问题
Greetings,
I've taken over from a prior team and writing ETL jobs which process csv files. I use a combination of shell scripts and perl on ubuntu. The csv files are huge; they arrive as zipped archives. Unzipped, many are more than 30Gb - yes, that's a G
Legacy process is a batch job running on cron that unzips each file entirely, reads and copies the first line of it into a config file, then re-zips the entire file. Some days this takes many many hours of processing time, for no benefit.
Can you suggest a method to only extract the first line (or first few lines) from each file inside a zipped archive, without fully unpacking the archives?
回答1:
The unzip command line utility has a -p
option which dumps a file to standard out. Just pipe that into head and it'll not bother extracting the whole file to disk.

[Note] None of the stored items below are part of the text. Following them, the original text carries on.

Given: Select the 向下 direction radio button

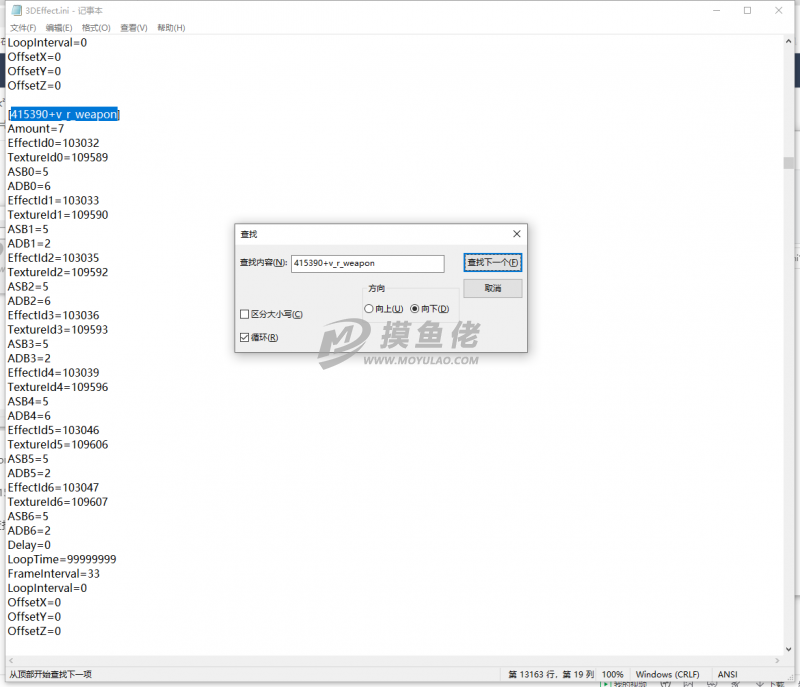Looking at the screenshot, I should tap(415, 309).
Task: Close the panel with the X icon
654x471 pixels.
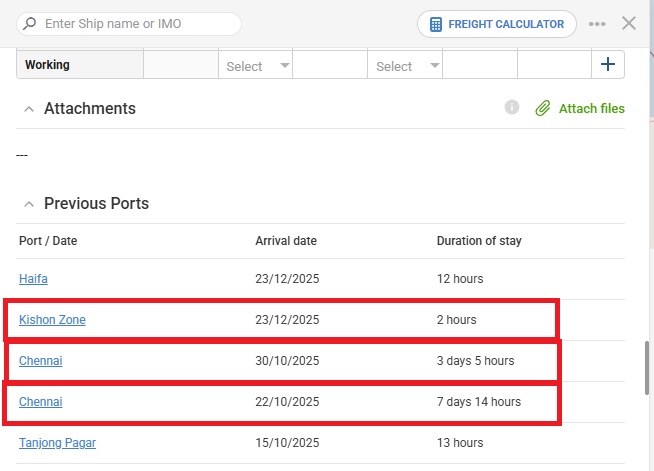Action: [629, 23]
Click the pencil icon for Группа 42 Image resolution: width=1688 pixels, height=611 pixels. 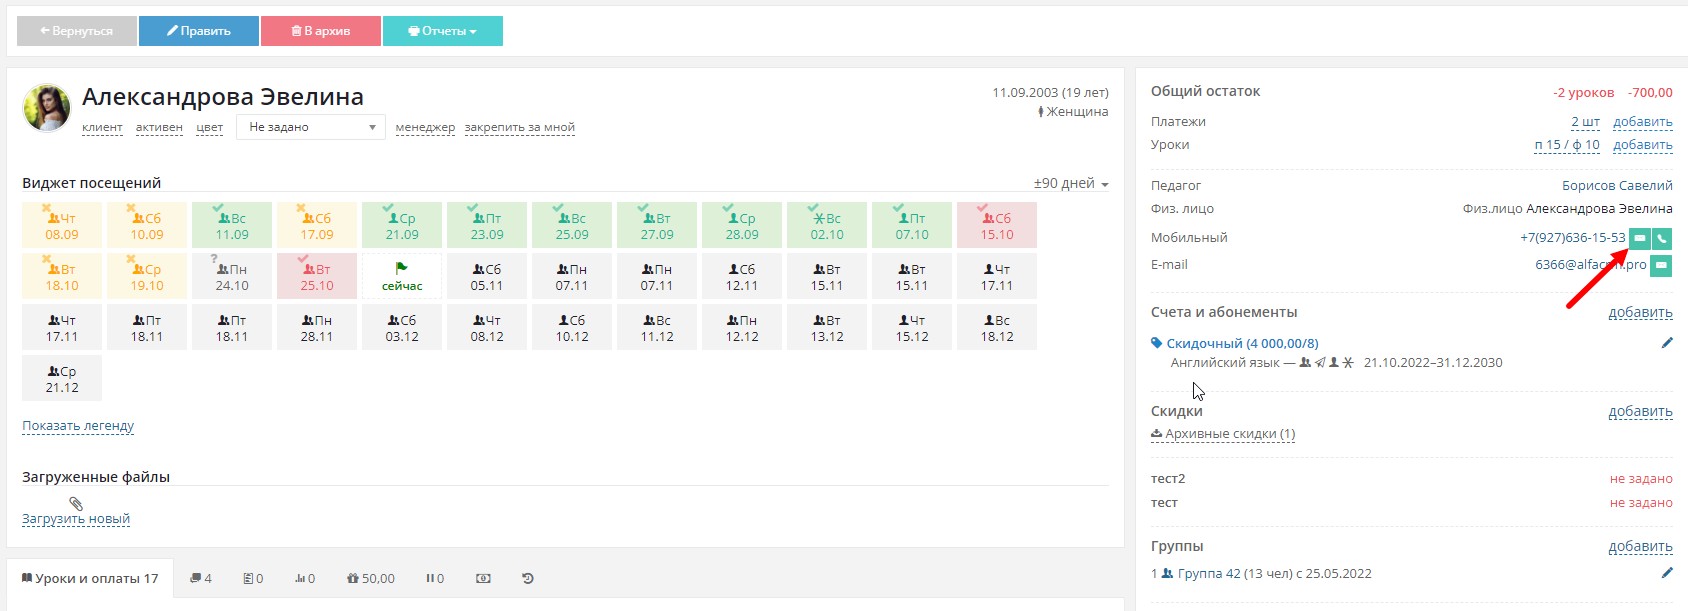1666,573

Alternatively, from perldoc IO::Compress::Zip:
my ($status, $bufferRef);
my $member = $zip->memberNamed( 'xyz.txt' );
$member->desiredCompressionMethod( COMPRESSION_STORED );
$status = $member->rewindData();
die "error $status" unless $status == AZ_OK;
while ( ! $member->readIsDone() )
{
( $bufferRef, $status ) = $member->readChunk();
die "error $status" if $status != AZ_OK && $status != AZ_STREAM_END;
# do something with $bufferRef:
print $$bufferRef;
}
$member->endRead();
Modify to suit, i.e. by iterating over the file list $zip->memberNames()
, and only reading the first few lines.
回答2:
Python's zipfile.ZipFile allows you to access archived files as streams via ZipFile.open(). From there you can process them as necessary.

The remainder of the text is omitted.